For all this alarmism, there are some nuggets of positives in the updated EIA drilling report. To begin with, the number of drilled wells across the major US shale formations held steady last month after a lengthy downturn. This echoes latest Baker Hughes data showing the domestic rig count appears to have stabilised after plummeting by 76% since the start of the year. All the while, improving well productivity suggests US shale producers have become more efficient than ever. New-well oil production per rig in the Permian is forecast to rise to 1,192 bpd in October, the highest on record.

And there is more encouraging news. The number of completed wells increased last month for the first time since February. This indicates that US shale players are putting their trump card into play, namely the extensive backlog of drilled-but-uncompleted wells. These so-called DUCs represent a readily available source of supply that can be brought with relatively little effort and expense. DUCs have been trending higher for most of 2020 but fell in August by the most this year. That said, they do not represent a panacea for US shale’s woes. Bringing production online by manner of DUCs is merely a stopgap which at best offsets base decline at producing wells. Crucially, they do not contribute to supply growth. Fresh drilling is needed for a sustained period of growth in US shale output. Yet the current price level is not high enough to instil the necessary incentive to recommission long-idled drilling rigs.

And it’s not only the current price environment that is not conducive for a rebound in drilling. The US shale patch is facing headwinds from the prospect of a Biden presidency. The current front-runner for the Oval Office has promised to stop issuing new federal drilling permits. In response, shale players have rushed to hedge against this risk by scrambling to secure drilling permits on federal land. Federal permitting in the largest US oilfield in the Permian Basin surged by 80% in the 90 days up until August 24 compared to the same period in 2019, according to data firm Enverus.
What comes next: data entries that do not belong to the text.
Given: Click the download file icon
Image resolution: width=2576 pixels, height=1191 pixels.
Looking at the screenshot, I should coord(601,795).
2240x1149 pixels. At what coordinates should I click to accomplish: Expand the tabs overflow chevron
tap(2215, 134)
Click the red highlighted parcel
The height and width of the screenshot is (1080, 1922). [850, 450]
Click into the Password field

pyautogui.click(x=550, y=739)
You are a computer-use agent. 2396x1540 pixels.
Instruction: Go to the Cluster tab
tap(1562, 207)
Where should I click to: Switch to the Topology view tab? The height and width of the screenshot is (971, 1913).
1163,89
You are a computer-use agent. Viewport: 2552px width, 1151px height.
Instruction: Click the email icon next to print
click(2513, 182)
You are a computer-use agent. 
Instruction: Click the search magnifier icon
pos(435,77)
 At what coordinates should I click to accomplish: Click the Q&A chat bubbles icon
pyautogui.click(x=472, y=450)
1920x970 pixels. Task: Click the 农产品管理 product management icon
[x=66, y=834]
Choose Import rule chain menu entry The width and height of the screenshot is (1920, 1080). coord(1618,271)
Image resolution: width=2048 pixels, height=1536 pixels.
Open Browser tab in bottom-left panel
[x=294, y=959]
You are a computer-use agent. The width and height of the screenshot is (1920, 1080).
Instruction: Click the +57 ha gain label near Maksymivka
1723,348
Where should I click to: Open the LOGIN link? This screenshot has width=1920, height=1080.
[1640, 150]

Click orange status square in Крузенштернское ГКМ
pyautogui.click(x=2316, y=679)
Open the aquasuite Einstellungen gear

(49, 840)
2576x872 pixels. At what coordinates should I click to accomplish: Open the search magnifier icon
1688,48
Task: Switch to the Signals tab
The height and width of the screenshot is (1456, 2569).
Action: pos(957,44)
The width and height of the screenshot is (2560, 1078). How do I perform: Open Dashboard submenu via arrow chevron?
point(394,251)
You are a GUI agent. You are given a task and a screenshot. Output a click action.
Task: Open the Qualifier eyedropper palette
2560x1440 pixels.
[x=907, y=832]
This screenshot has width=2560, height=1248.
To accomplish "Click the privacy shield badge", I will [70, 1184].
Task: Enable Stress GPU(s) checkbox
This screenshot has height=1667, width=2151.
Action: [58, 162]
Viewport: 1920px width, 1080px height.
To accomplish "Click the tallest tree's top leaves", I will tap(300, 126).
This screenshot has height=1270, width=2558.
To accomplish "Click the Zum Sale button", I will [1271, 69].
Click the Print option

In the meantime, the unusually high inventory of DUCs should help sustain fracking without the expansion in drilling activity. Rystad Energy expects US fracking activity to hold around current levels for the rest of the year and through the first half of 2021. However, the outlook for renewed drilling and therefore production growth is far from encouraging. Underscoring this view is Norway’s Equinor. It recently announced it will not drill any more wells in the U.S. shale patch this year as it adjusts to a lower-for-longer oil price environment. In short, US shale will continue to suffer from unprecedented distress in the absence of a sustained price recovery.